Intimate Words: The Sentence and Its Struggles

with Judy Labensohn

Thursday, April 11, 2024 from 10:30 – 13:30

 

“I became more aware of the physicality of words, and began setting them out, rubbing them against each other, in a process that had as much to do with their shapes and sonics, their vowelly centers and consonantal crusts, as with their meanings alone.” –Gary Lutz

Successful writers like to spend time with sentences. Each sentence is a battlefield on which words and their sounds struggle towards meaning. Precision is the victor. In this workshop, based on the essay “The Sentence Is a Lonely Place,” by Gary Lutz (Believe Magazine, January 2009), we will learn by imitation how to write sentences that feel and sound inevitable. Using a handout of exemplary sentences, we will analyze and de-construct the words in each sentence to understand the sentence’s DNA. We will then write our own sentences, using these examples as models and inspiration.
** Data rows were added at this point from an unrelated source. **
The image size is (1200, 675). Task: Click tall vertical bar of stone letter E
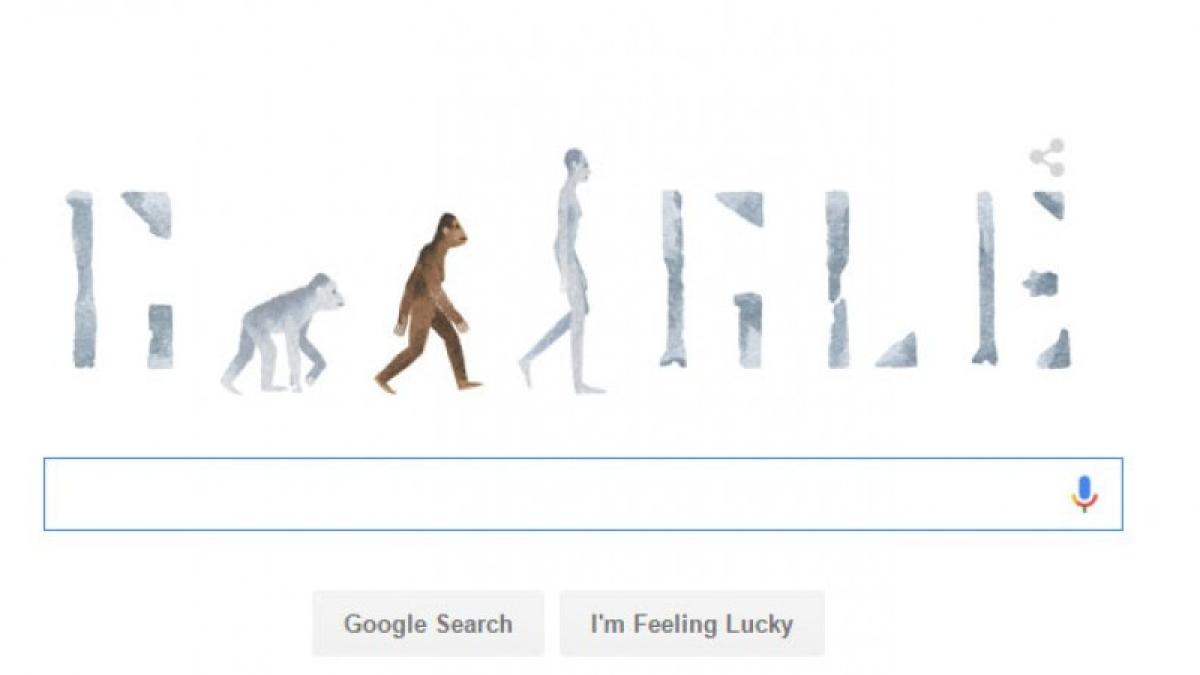coord(985,278)
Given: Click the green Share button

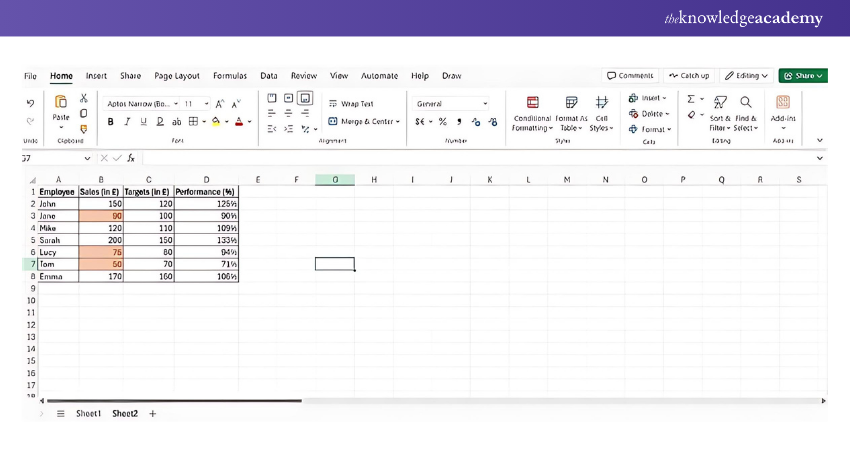Looking at the screenshot, I should [803, 76].
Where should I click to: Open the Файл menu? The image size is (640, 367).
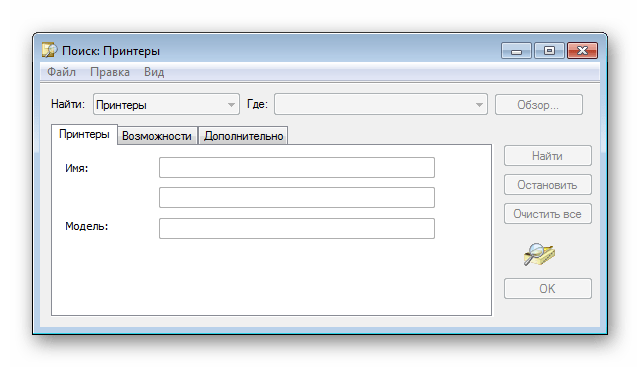tap(61, 72)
We will discuss the organization of sounds and receive tools—consecution, recursion and sibilance—to help you construct memorable sentences. We will read sentences by fiction and nonfiction writers, Christine Schutt, Don DeLillo, John Updike, Annie Dillard, and Alice Monroe, among others.

This workshop is geared for slow prose writers, people who believe in umpteen rewrites after the initial fiery flow.
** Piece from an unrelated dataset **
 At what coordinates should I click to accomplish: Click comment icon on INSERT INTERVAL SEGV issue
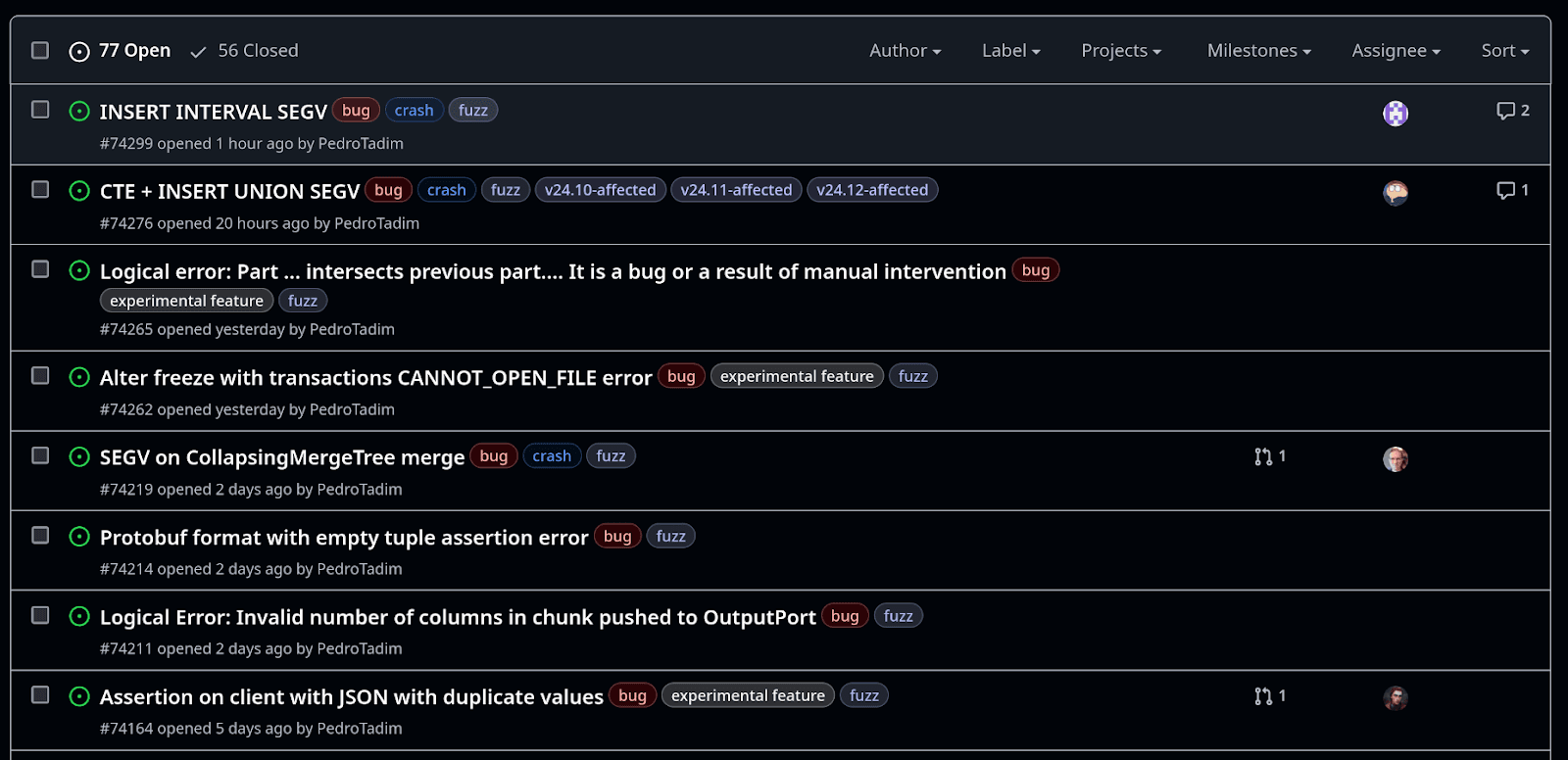point(1505,111)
Details: 420nis before April 1 and 480nis subsequently; drinks and a light lunch included; non-refundable if you cancel within one week of the workshop and your place cannot be filled.

Clevelander Judy Labensohn is a pioneer of teaching English language creative writing in Israel. Her essays poems and stories have appeared in The Kenyon Review, Hadassah Magazine and have been anthologized in college textbooks. She wrote a personal essay column in The Jerusalem Post from 1983-2003. Writing as Judy Lev, Our Names Do Not Appear is her first book. She lives in Haifa.